(WHAT IS NEEDED)
Quote verbatim the lines below from the one containing "You are a GUI" through the one containing "coord(708,396)", both included, and leave out the pictures.
-- Start EXTRACTED ENTRIES --
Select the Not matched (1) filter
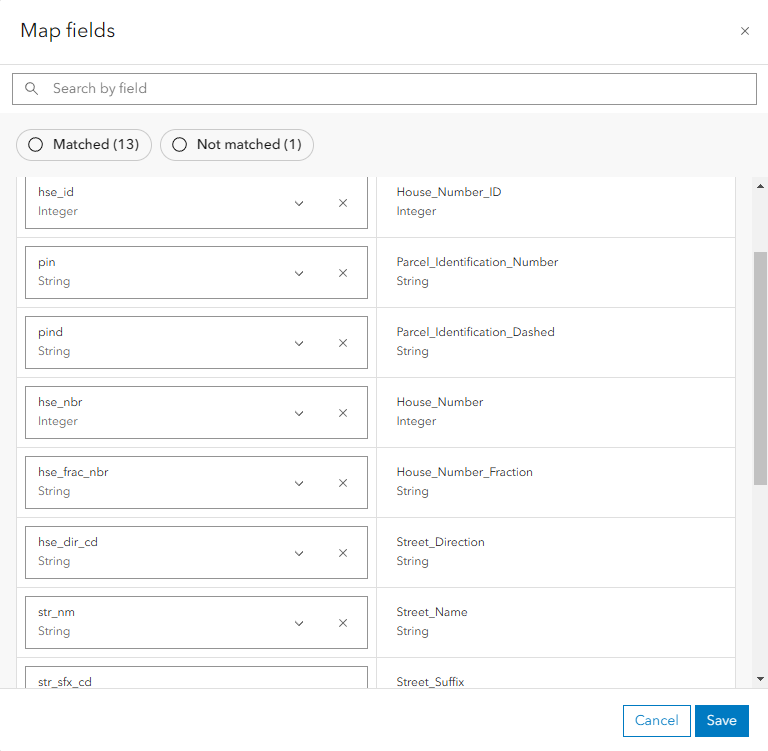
-- End EXTRACTED ENTRIES --
-- Start EXTRACTED ENTRIES --
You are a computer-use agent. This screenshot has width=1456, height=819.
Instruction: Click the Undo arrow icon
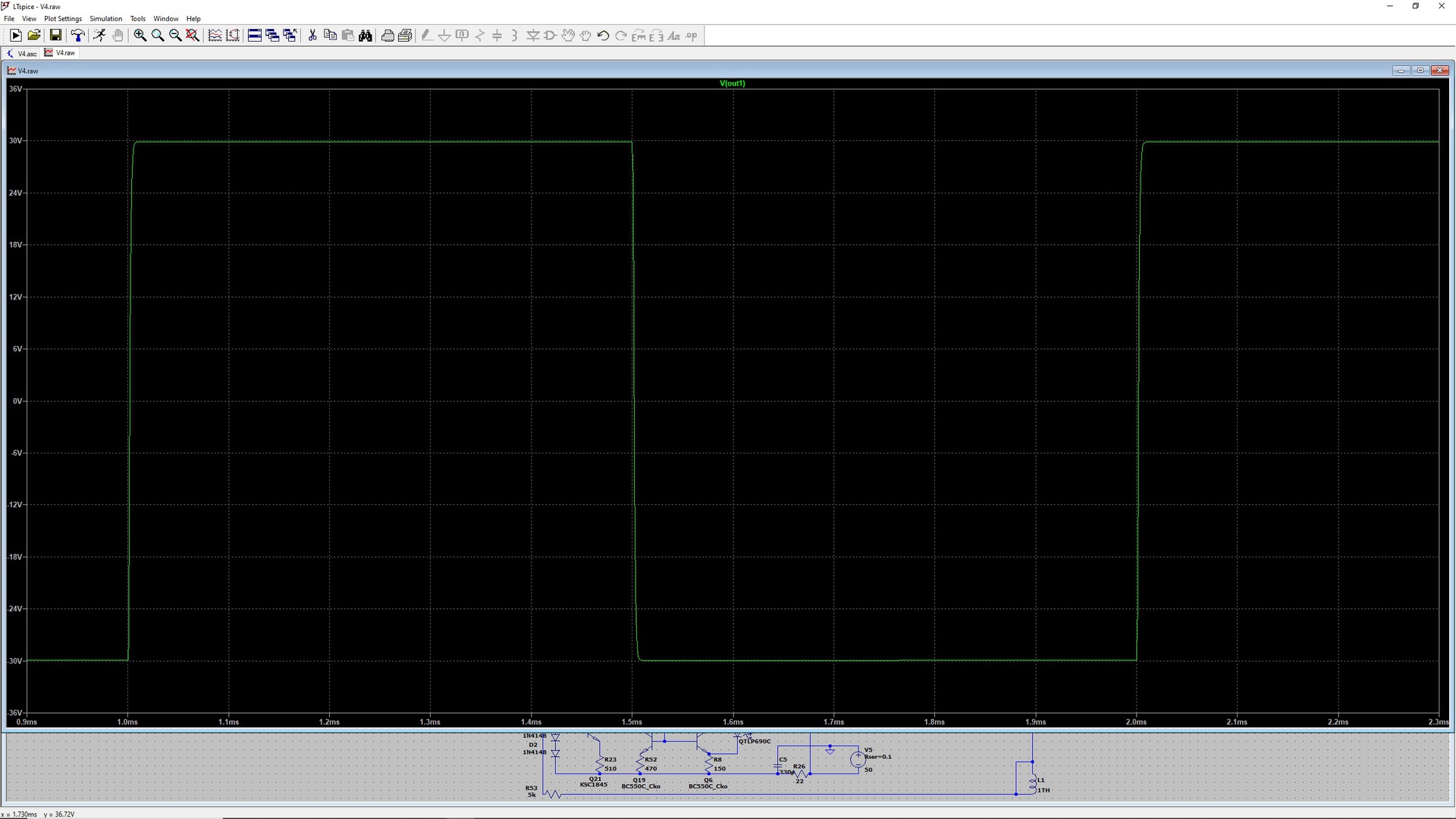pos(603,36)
-- End EXTRACTED ENTRIES --
-- Start EXTRACTED ENTRIES --
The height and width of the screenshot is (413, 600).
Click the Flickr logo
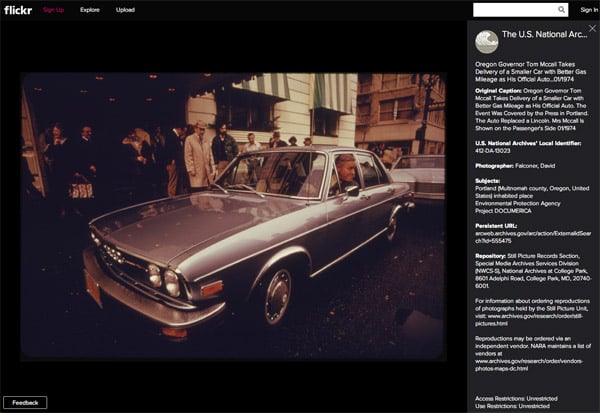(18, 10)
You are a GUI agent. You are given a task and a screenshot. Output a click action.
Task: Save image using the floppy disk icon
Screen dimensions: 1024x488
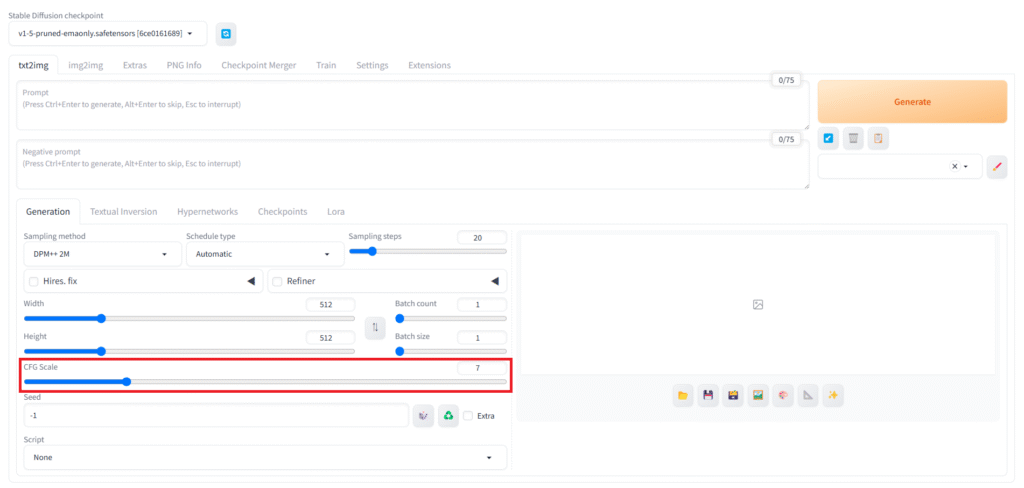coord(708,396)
-- End EXTRACTED ENTRIES --
(EXERCISE SOLUTION)
You are a GUI agent. You are given a task and a screenshot. Output a click action.
Task: Save image using the floppy disk icon
Screen dimensions: 1024x488
coord(708,396)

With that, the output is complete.